### [TASK STATEMENT]
Pull every line from the material below and reproduce each one without any change.

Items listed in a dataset
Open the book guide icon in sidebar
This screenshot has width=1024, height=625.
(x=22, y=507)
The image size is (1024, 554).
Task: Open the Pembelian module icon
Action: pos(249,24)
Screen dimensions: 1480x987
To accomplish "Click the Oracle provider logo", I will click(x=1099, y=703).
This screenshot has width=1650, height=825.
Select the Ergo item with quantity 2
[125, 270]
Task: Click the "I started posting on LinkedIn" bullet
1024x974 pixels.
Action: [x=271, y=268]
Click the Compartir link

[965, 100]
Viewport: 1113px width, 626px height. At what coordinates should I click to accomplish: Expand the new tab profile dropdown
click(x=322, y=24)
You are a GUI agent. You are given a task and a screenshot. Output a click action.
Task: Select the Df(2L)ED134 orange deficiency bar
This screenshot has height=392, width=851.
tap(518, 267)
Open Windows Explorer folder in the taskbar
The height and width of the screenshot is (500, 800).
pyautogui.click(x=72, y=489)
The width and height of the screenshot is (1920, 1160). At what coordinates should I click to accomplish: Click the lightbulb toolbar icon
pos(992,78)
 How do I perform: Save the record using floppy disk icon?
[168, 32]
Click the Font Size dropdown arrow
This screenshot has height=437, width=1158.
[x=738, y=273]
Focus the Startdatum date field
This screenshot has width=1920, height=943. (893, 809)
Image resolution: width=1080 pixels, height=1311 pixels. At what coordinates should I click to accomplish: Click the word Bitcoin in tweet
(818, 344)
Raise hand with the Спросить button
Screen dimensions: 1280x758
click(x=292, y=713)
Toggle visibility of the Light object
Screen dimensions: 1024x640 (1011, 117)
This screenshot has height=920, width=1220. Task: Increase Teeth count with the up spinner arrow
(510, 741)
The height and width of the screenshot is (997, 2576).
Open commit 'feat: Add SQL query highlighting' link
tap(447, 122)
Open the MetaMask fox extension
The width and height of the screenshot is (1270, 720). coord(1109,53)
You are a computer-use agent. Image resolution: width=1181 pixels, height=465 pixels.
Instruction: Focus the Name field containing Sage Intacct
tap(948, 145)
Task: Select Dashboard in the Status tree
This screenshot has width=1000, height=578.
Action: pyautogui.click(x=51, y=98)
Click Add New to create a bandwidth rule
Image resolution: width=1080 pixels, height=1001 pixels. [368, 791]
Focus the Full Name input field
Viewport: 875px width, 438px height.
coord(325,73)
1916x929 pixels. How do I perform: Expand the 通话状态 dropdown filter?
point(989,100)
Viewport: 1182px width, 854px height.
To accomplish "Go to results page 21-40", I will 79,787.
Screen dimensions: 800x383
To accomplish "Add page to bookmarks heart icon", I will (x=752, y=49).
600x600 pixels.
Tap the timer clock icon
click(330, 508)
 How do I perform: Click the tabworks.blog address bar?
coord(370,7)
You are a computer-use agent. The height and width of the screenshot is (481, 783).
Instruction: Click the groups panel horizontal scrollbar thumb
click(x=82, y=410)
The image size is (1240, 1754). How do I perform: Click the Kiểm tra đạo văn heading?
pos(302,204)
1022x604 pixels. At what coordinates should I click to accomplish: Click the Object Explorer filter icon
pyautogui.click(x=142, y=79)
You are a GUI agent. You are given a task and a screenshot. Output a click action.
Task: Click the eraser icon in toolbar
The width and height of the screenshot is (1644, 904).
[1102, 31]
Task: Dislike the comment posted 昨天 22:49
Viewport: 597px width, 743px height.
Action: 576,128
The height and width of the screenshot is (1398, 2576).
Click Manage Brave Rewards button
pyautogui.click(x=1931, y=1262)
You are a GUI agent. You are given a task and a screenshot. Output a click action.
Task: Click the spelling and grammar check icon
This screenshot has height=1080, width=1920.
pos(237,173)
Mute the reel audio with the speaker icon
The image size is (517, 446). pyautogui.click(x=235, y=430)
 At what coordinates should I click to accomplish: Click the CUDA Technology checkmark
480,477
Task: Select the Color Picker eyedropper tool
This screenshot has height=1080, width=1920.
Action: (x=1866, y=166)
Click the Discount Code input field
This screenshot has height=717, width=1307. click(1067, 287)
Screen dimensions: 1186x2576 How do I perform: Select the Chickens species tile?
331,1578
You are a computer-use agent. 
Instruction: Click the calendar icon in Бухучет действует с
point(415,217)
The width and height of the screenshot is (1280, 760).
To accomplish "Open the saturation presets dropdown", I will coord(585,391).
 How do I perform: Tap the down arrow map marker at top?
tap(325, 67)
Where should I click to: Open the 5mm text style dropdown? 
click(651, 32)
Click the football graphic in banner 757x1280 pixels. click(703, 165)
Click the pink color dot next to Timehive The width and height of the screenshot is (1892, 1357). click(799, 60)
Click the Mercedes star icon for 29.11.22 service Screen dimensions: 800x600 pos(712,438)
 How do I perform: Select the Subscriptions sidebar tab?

### [THE ANSWER]
Open the book guide icon in sidebar
This screenshot has width=1024, height=625.
(x=22, y=507)
The image size is (1024, 554).
Task: Open the Pembelian module icon
Action: pos(249,24)
Screen dimensions: 1480x987
To accomplish "Click the Oracle provider logo", I will click(x=1099, y=703).
This screenshot has width=1650, height=825.
Select the Ergo item with quantity 2
[125, 270]
Task: Click the "I started posting on LinkedIn" bullet
1024x974 pixels.
Action: [x=271, y=268]
Click the Compartir link

[965, 100]
Viewport: 1113px width, 626px height. At what coordinates should I click to accomplish: Expand the new tab profile dropdown
click(x=322, y=24)
You are a GUI agent. You are given a task and a screenshot. Output a click action.
Task: Select the Df(2L)ED134 orange deficiency bar
This screenshot has height=392, width=851.
tap(518, 267)
Open Windows Explorer folder in the taskbar
The height and width of the screenshot is (500, 800).
pyautogui.click(x=72, y=489)
The width and height of the screenshot is (1920, 1160). At what coordinates should I click to accomplish: Click the lightbulb toolbar icon
pos(992,78)
 How do I perform: Save the record using floppy disk icon?
[168, 32]
Click the Font Size dropdown arrow
This screenshot has height=437, width=1158.
[x=738, y=273]
Focus the Startdatum date field
This screenshot has width=1920, height=943. (893, 809)
Image resolution: width=1080 pixels, height=1311 pixels. At what coordinates should I click to accomplish: Click the word Bitcoin in tweet
(818, 344)
Raise hand with the Спросить button
Screen dimensions: 1280x758
click(x=292, y=713)
Toggle visibility of the Light object
Screen dimensions: 1024x640 (1011, 117)
This screenshot has height=920, width=1220. Task: Increase Teeth count with the up spinner arrow
(510, 741)
The height and width of the screenshot is (997, 2576).
Open commit 'feat: Add SQL query highlighting' link
tap(447, 122)
Open the MetaMask fox extension
The width and height of the screenshot is (1270, 720). coord(1109,53)
You are a computer-use agent. Image resolution: width=1181 pixels, height=465 pixels.
Instruction: Focus the Name field containing Sage Intacct
tap(948, 145)
Task: Select Dashboard in the Status tree
This screenshot has width=1000, height=578.
Action: pyautogui.click(x=51, y=98)
Click Add New to create a bandwidth rule
Image resolution: width=1080 pixels, height=1001 pixels. [368, 791]
Focus the Full Name input field
Viewport: 875px width, 438px height.
coord(325,73)
1916x929 pixels. How do I perform: Expand the 通话状态 dropdown filter?
point(989,100)
Viewport: 1182px width, 854px height.
To accomplish "Go to results page 21-40", I will 79,787.
Screen dimensions: 800x383
To accomplish "Add page to bookmarks heart icon", I will (x=752, y=49).
600x600 pixels.
Tap the timer clock icon
click(330, 508)
 How do I perform: Click the tabworks.blog address bar?
coord(370,7)
You are a computer-use agent. The height and width of the screenshot is (481, 783).
Instruction: Click the groups panel horizontal scrollbar thumb
click(x=82, y=410)
The image size is (1240, 1754). How do I perform: Click the Kiểm tra đạo văn heading?
pos(302,204)
1022x604 pixels. At what coordinates should I click to accomplish: Click the Object Explorer filter icon
pyautogui.click(x=142, y=79)
You are a GUI agent. You are given a task and a screenshot. Output a click action.
Task: Click the eraser icon in toolbar
The width and height of the screenshot is (1644, 904).
[1102, 31]
Task: Dislike the comment posted 昨天 22:49
Viewport: 597px width, 743px height.
Action: 576,128
The height and width of the screenshot is (1398, 2576).
Click Manage Brave Rewards button
pyautogui.click(x=1931, y=1262)
You are a GUI agent. You are given a task and a screenshot. Output a click action.
Task: Click the spelling and grammar check icon
This screenshot has height=1080, width=1920.
pos(237,173)
Mute the reel audio with the speaker icon
The image size is (517, 446). pyautogui.click(x=235, y=430)
 At what coordinates should I click to accomplish: Click the CUDA Technology checkmark
480,477
Task: Select the Color Picker eyedropper tool
This screenshot has height=1080, width=1920.
Action: (x=1866, y=166)
Click the Discount Code input field
This screenshot has height=717, width=1307. click(1067, 287)
Screen dimensions: 1186x2576 How do I perform: Select the Chickens species tile?
331,1578
You are a computer-use agent. 
Instruction: Click the calendar icon in Бухучет действует с
point(415,217)
The width and height of the screenshot is (1280, 760).
To accomplish "Open the saturation presets dropdown", I will coord(585,391).
 How do I perform: Tap the down arrow map marker at top?
tap(325, 67)
Where should I click to: Open the 5mm text style dropdown? 
click(651, 32)
Click the football graphic in banner 757x1280 pixels. click(703, 165)
Click the pink color dot next to Timehive The width and height of the screenshot is (1892, 1357). click(799, 60)
Click the Mercedes star icon for 29.11.22 service Screen dimensions: 800x600 pos(712,438)
 How do I perform: Select the Subscriptions sidebar tab?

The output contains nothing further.